====== Records for this task

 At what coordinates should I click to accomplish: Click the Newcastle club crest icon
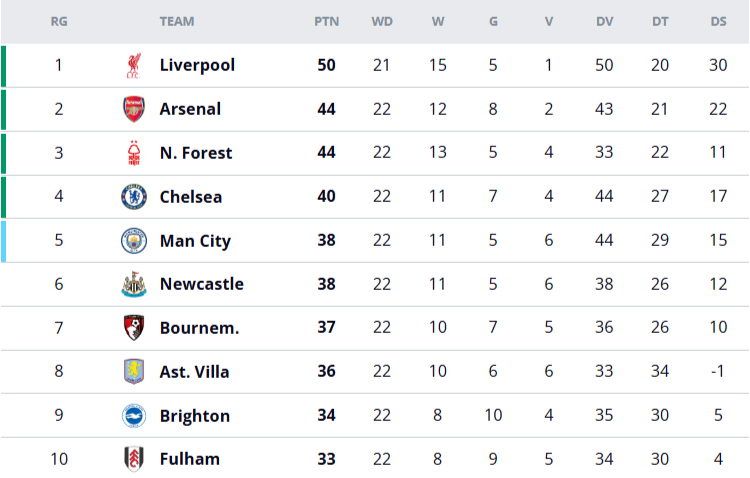coord(133,285)
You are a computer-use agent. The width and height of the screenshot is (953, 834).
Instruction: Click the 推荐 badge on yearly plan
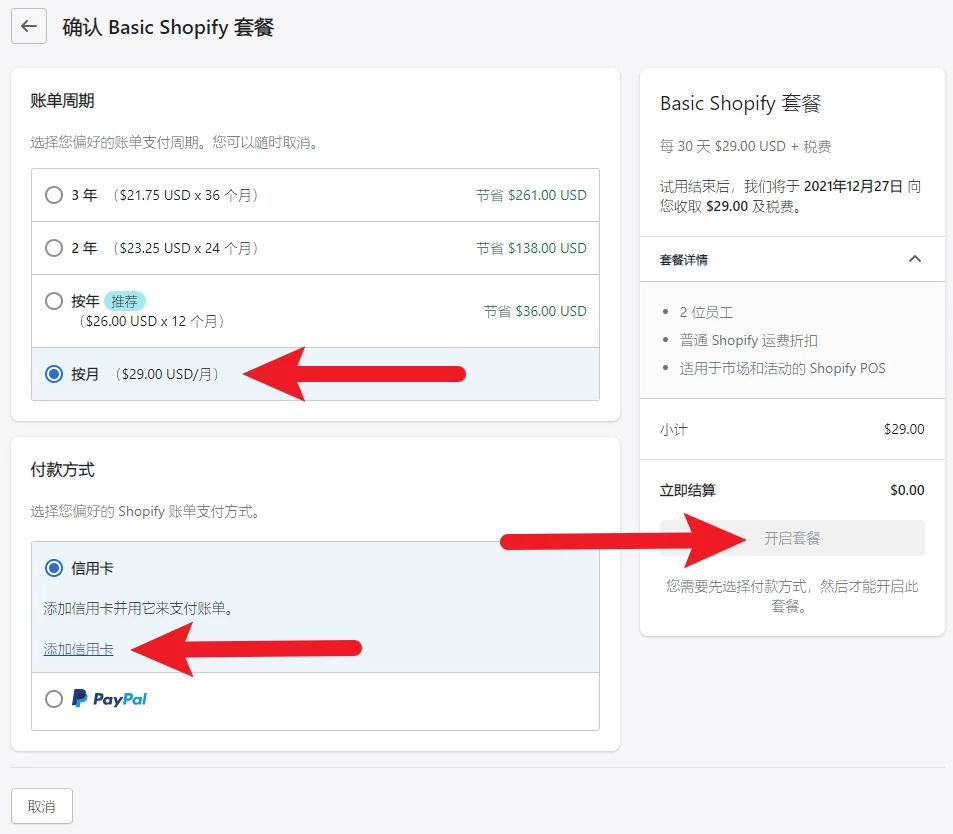(x=126, y=301)
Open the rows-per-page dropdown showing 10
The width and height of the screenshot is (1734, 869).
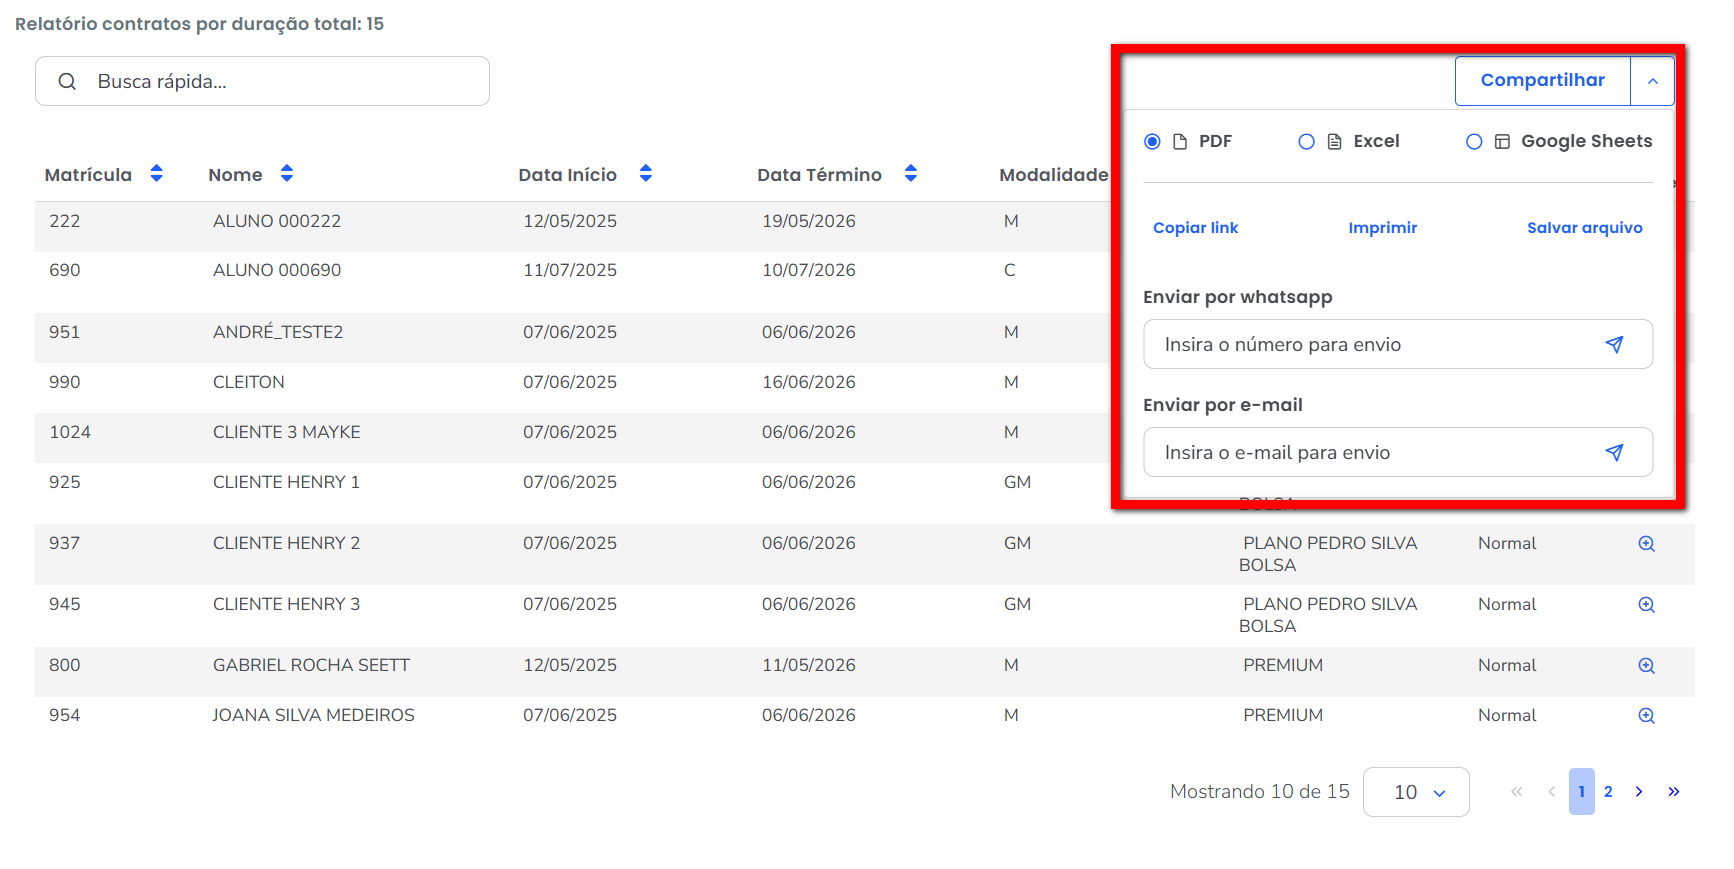pyautogui.click(x=1416, y=792)
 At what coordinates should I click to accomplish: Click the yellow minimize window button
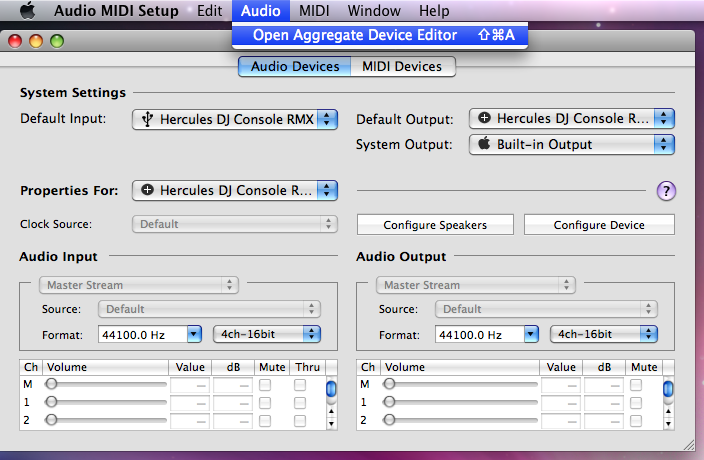pyautogui.click(x=37, y=41)
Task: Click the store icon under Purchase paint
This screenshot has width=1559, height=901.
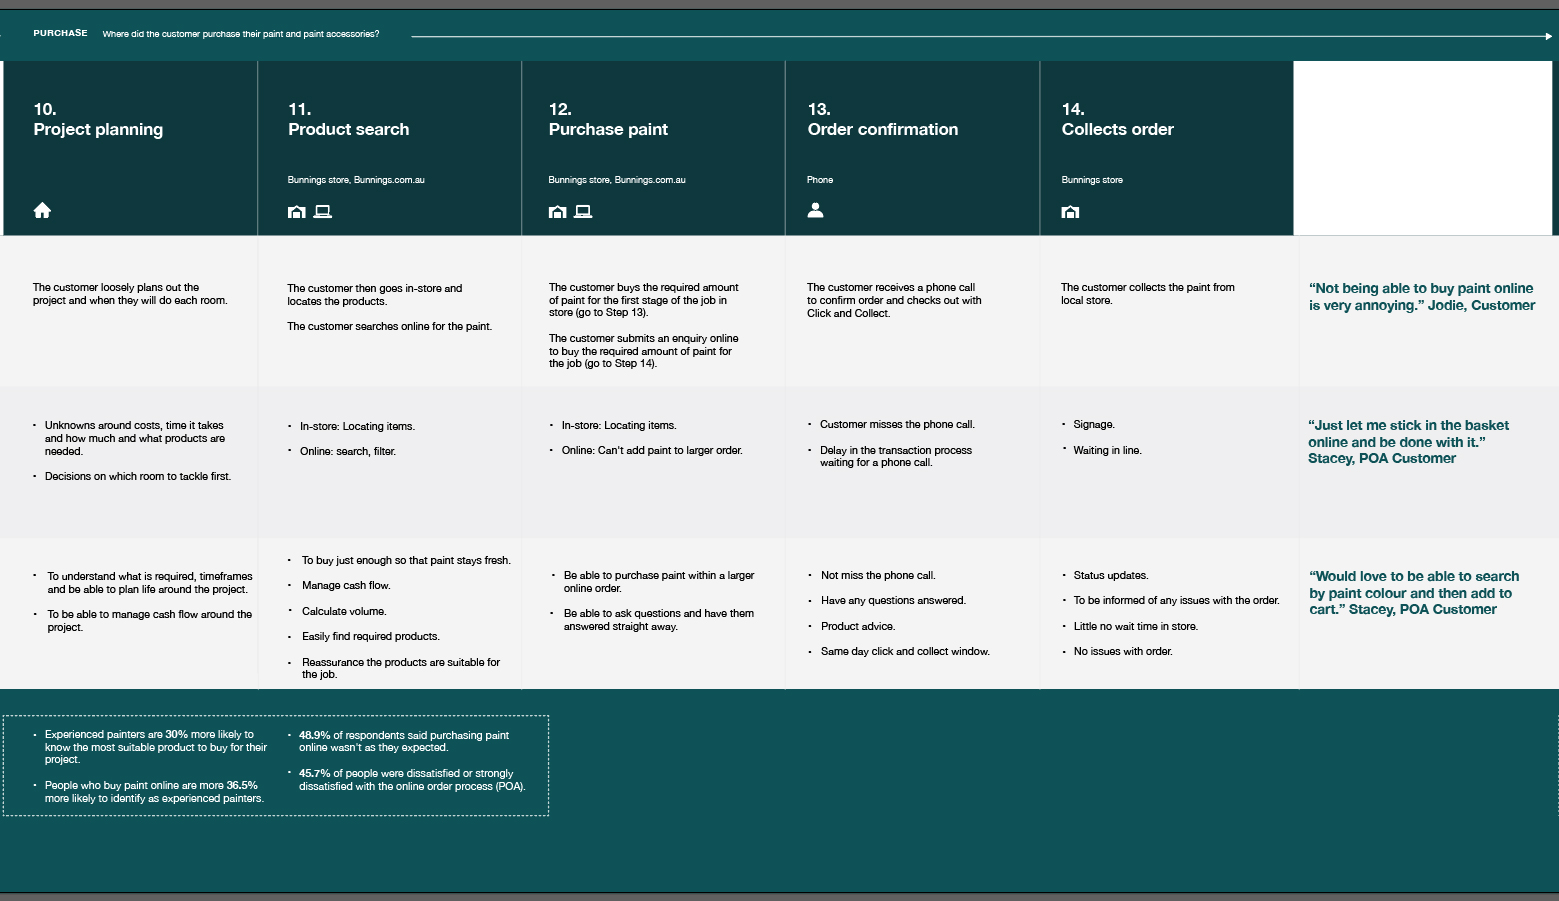Action: point(558,211)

============

What to produce: Your task is an exact printout of the records above, with no pictures.

Answer section:
 At what coordinates should I click to accomplish: Click the Newcastle club crest icon
coord(133,285)
You are a computer-use agent. The width and height of the screenshot is (953, 834).
Instruction: Click the 推荐 badge on yearly plan
(x=126, y=301)
Open the rows-per-page dropdown showing 10
The width and height of the screenshot is (1734, 869).
pyautogui.click(x=1416, y=792)
 At what coordinates should I click to accomplish: Click the yellow minimize window button
pyautogui.click(x=37, y=41)
Task: Click the store icon under Purchase paint
This screenshot has width=1559, height=901.
Action: point(558,211)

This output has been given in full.